Gerangel ohne Blut und Toreros
Ringkuhkampf - das klingt im ersten Moment nach Toreros, Blut und abgestochenen Tieren. „Le combat des reines“, der „Kampf der Königinnen“, aber ist höchstens im entfernten Sinne eine eidgenössisch-bodenständige Variante der spanischen Corrida. Vor allem ist es ein Kampf der Tiere untereinander. Der Mensch bestimmt lediglich die Regeln, teilt die Kühe nach Alter und Gewicht in Kategorien ein und betätigt sich während des Kampfes als Schiedsrichter.

Die „Eringerinnen“ kämpfen zwar verbissen, manchmal geht eine der Kühe in die Knie oder fällt sogar mit ihrem massigen Körper zu Boden, aber die Tiere verletzen sich gegenseitig nur in Ausnahmefällen und dann unabsichtlich. Es gibt ein Kampfgericht, das den Kampf beobachtet und die Zusammenstöße, die Niederlagen und Siege zählt. Wie beim Boxen werden Punkte verteilt, die am Ende die Gewinnerin bestimmen.

„Alle Tiere sind da.
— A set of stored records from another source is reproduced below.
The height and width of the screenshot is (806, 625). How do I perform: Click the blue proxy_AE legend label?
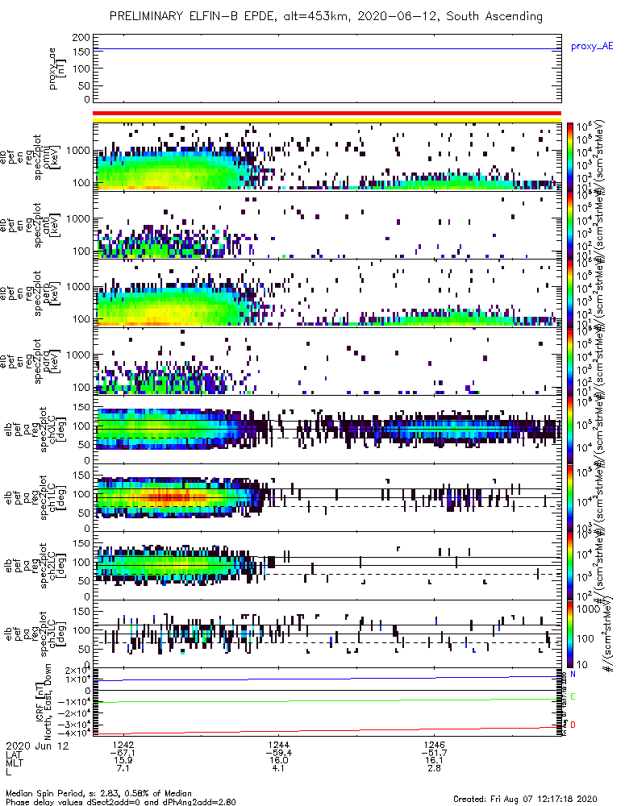coord(592,47)
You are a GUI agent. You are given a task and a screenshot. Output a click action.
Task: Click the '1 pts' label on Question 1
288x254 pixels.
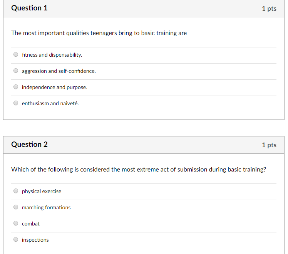tap(269, 9)
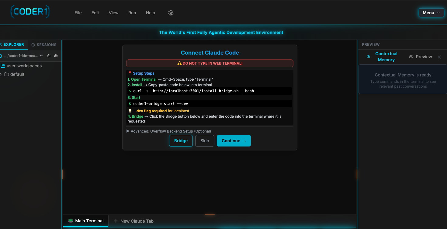
Task: Click the brain icon beside Contextual Memory
Action: coord(368,57)
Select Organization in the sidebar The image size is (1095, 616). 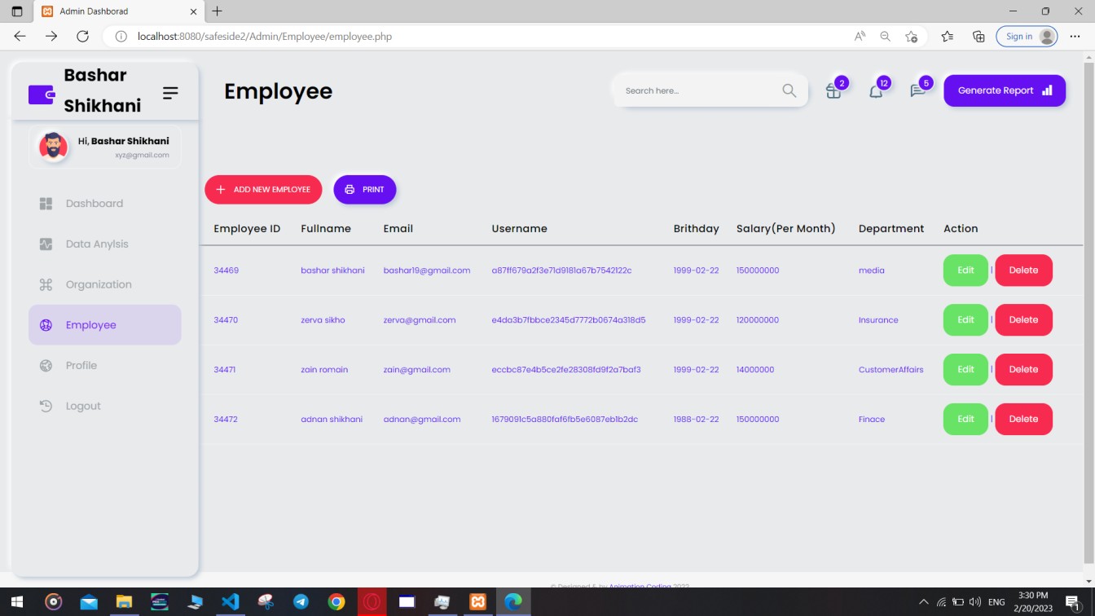98,284
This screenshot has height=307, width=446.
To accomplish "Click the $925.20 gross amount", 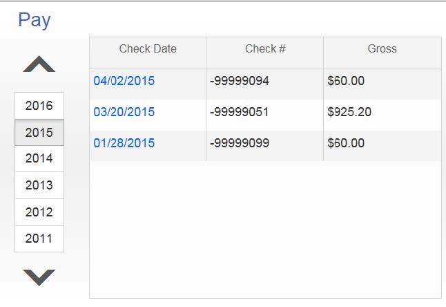I will pyautogui.click(x=349, y=113).
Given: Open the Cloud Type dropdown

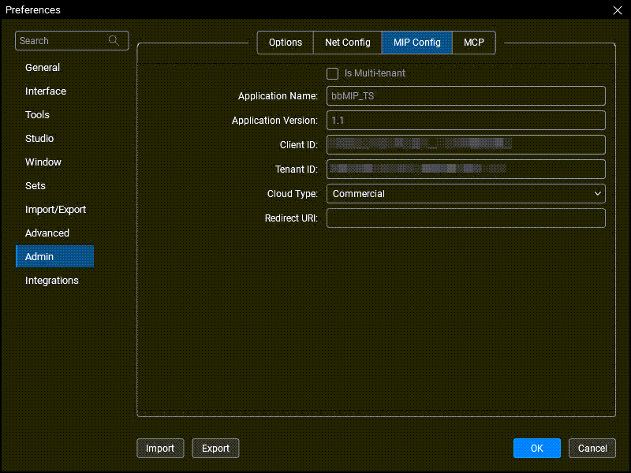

Arena schließen. Tiere loslassen.“ Mit dieser Ansage beginnt jede Runde. Die Züchter verlassen den Ring, ihre Kühe sind jetzt auf sich alleine gestellt. Während sich einige sofort zum Kampf stellen, schauen sich andere erst einmal um, schätzen die Lage ab und wählen die Gegnerin. Zu Anfang gibt es deshalb oft quälende Momente der Ruhe; die Glocken am Hals der Tiere geben keinen Ton von sich. Zunächst versuchen die Kühe, mit einem durchdringenden Blick die Gegnerin zur Aufgabe zu bewegen. Manchmal gelingt das sogar, die Überlegenheit der Stärkeren wird kampflos anerkannt.